**EXERCISE REQUIREMENTS**. If a picture appears in the records, leave it out and transcribe the rest exactly.

Data entries
=== Section Start ===
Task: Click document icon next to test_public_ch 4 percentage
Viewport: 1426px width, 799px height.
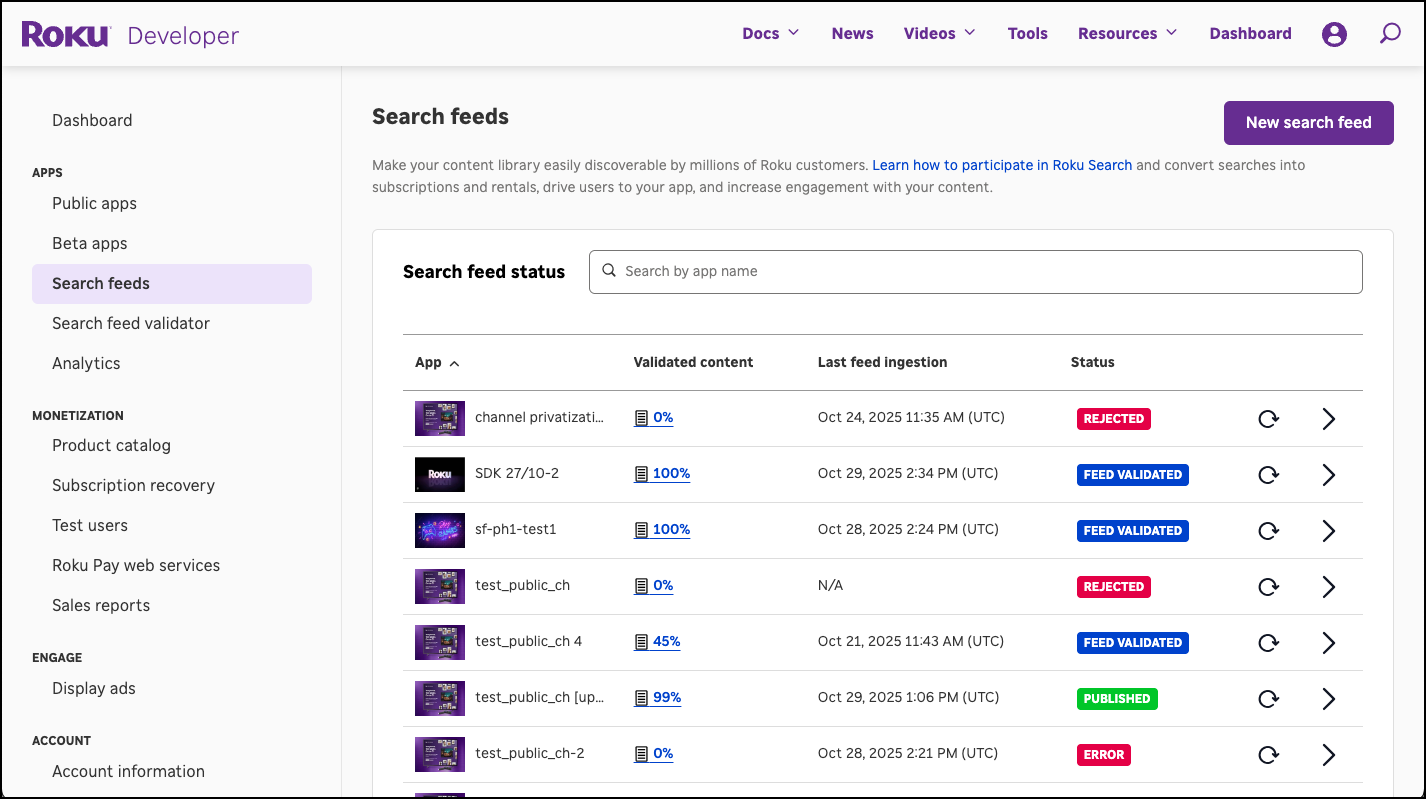Action: point(641,641)
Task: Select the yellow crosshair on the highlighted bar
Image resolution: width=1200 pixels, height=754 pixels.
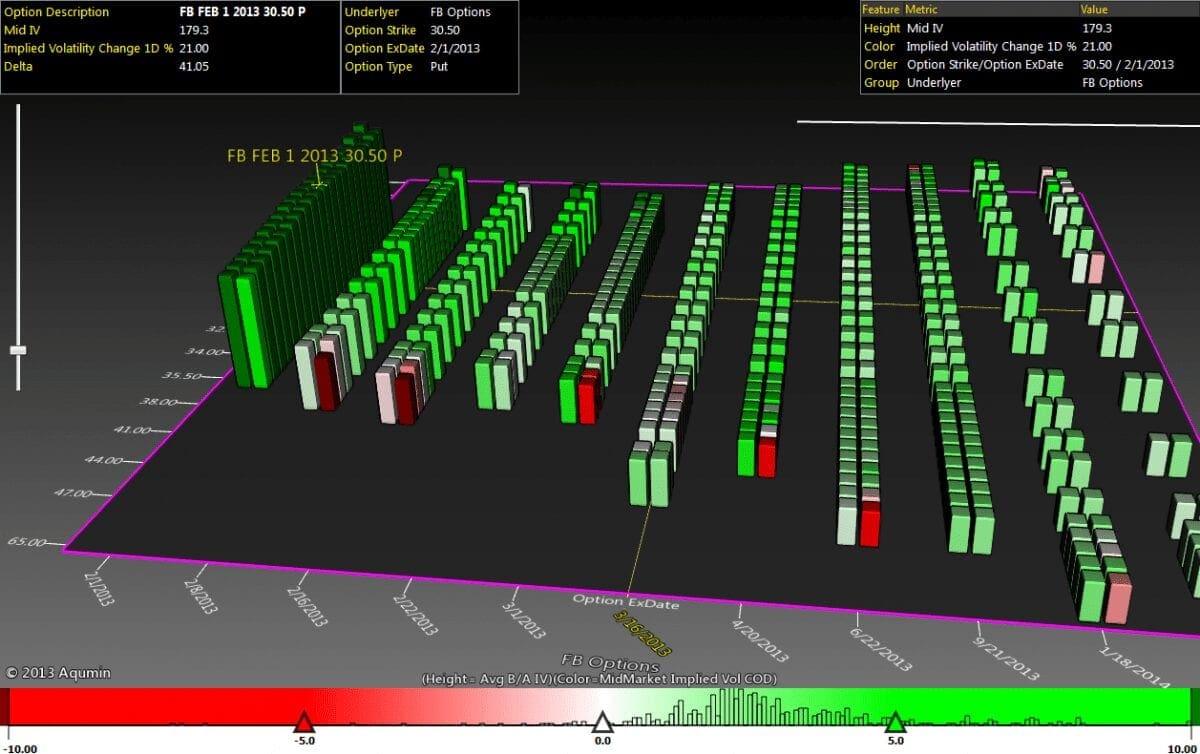Action: coord(318,182)
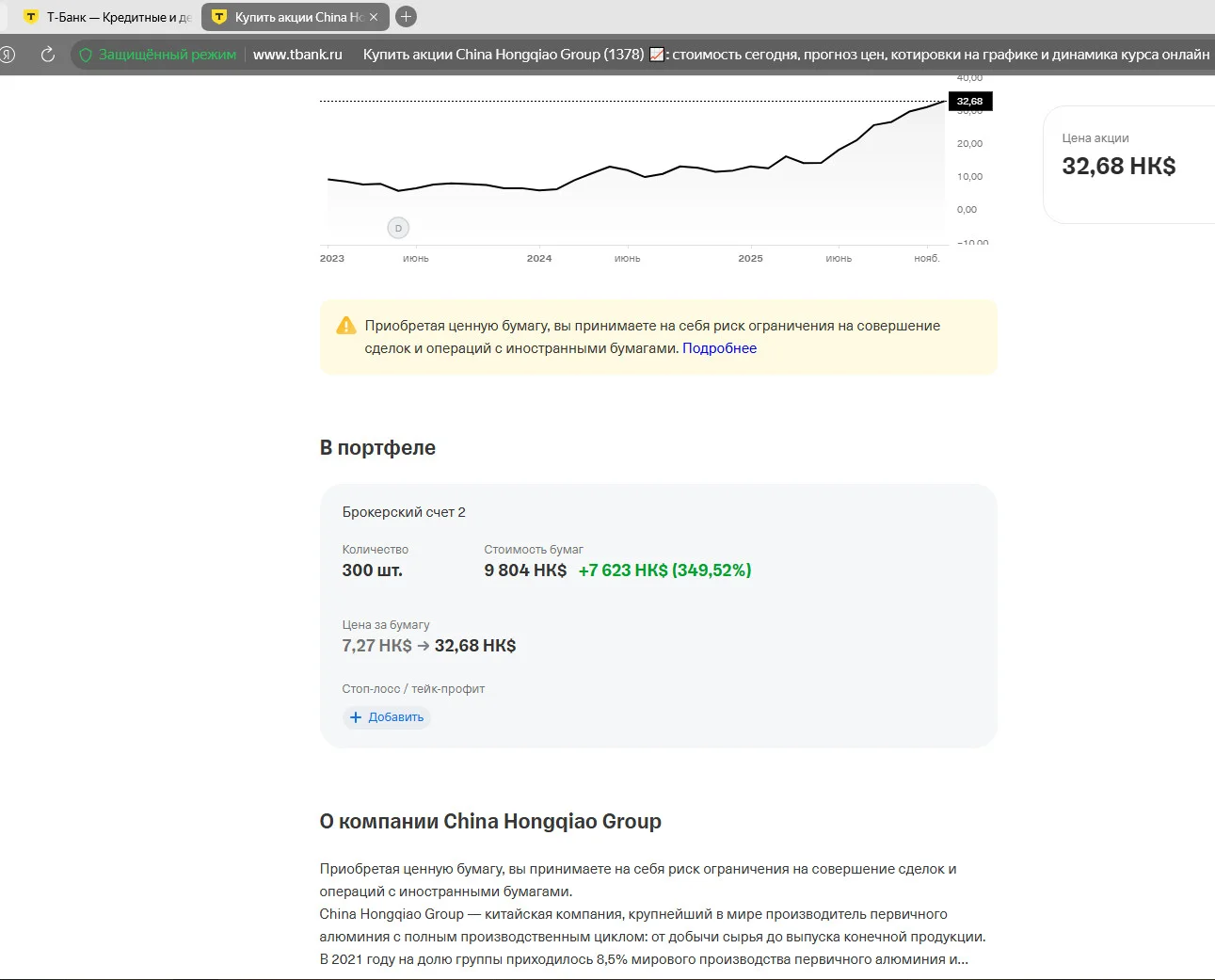Image resolution: width=1215 pixels, height=980 pixels.
Task: Click the Цена акции 32,68 HK$ card
Action: pyautogui.click(x=1128, y=165)
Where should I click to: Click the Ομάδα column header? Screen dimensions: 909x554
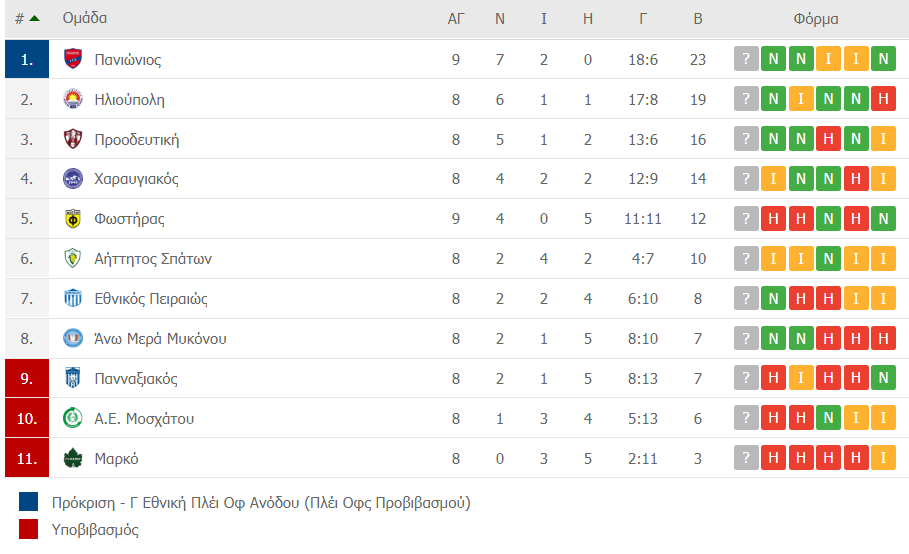pyautogui.click(x=85, y=18)
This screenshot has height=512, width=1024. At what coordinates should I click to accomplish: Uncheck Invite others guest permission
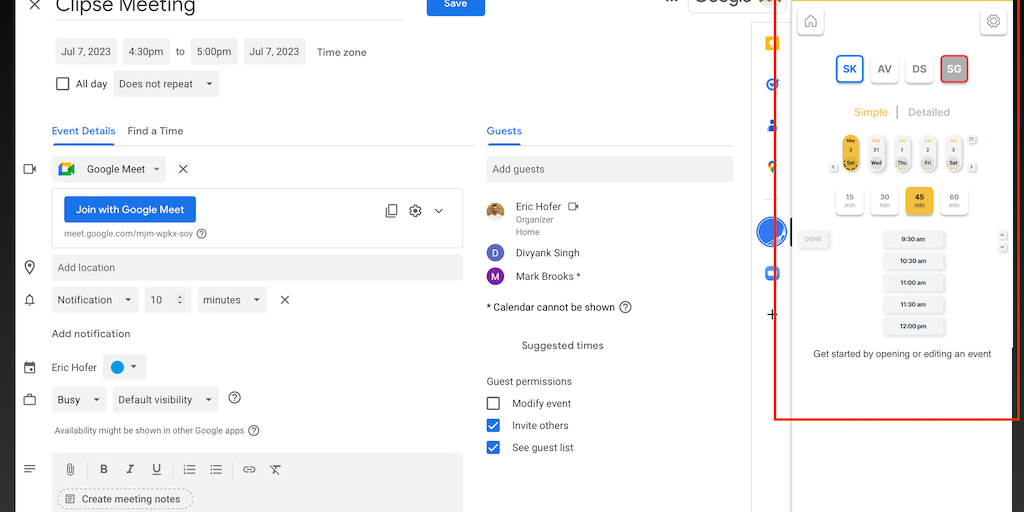(493, 425)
=== Section End ===
**SOLUTION FOR THIS TASK**.
Task: Click document icon next to test_public_ch 4 percentage
Viewport: 1426px width, 799px height.
Action: point(641,641)
Task: Select the yellow crosshair on the highlighted bar
Image resolution: width=1200 pixels, height=754 pixels.
Action: coord(318,182)
Image resolution: width=1215 pixels, height=980 pixels.
Task: Click the Цена акции 32,68 HK$ card
Action: pyautogui.click(x=1128, y=165)
Where should I click to: Click the Ομάδα column header? Screen dimensions: 909x554
pyautogui.click(x=85, y=18)
This screenshot has height=512, width=1024. At what coordinates should I click to accomplish: Uncheck Invite others guest permission
(493, 425)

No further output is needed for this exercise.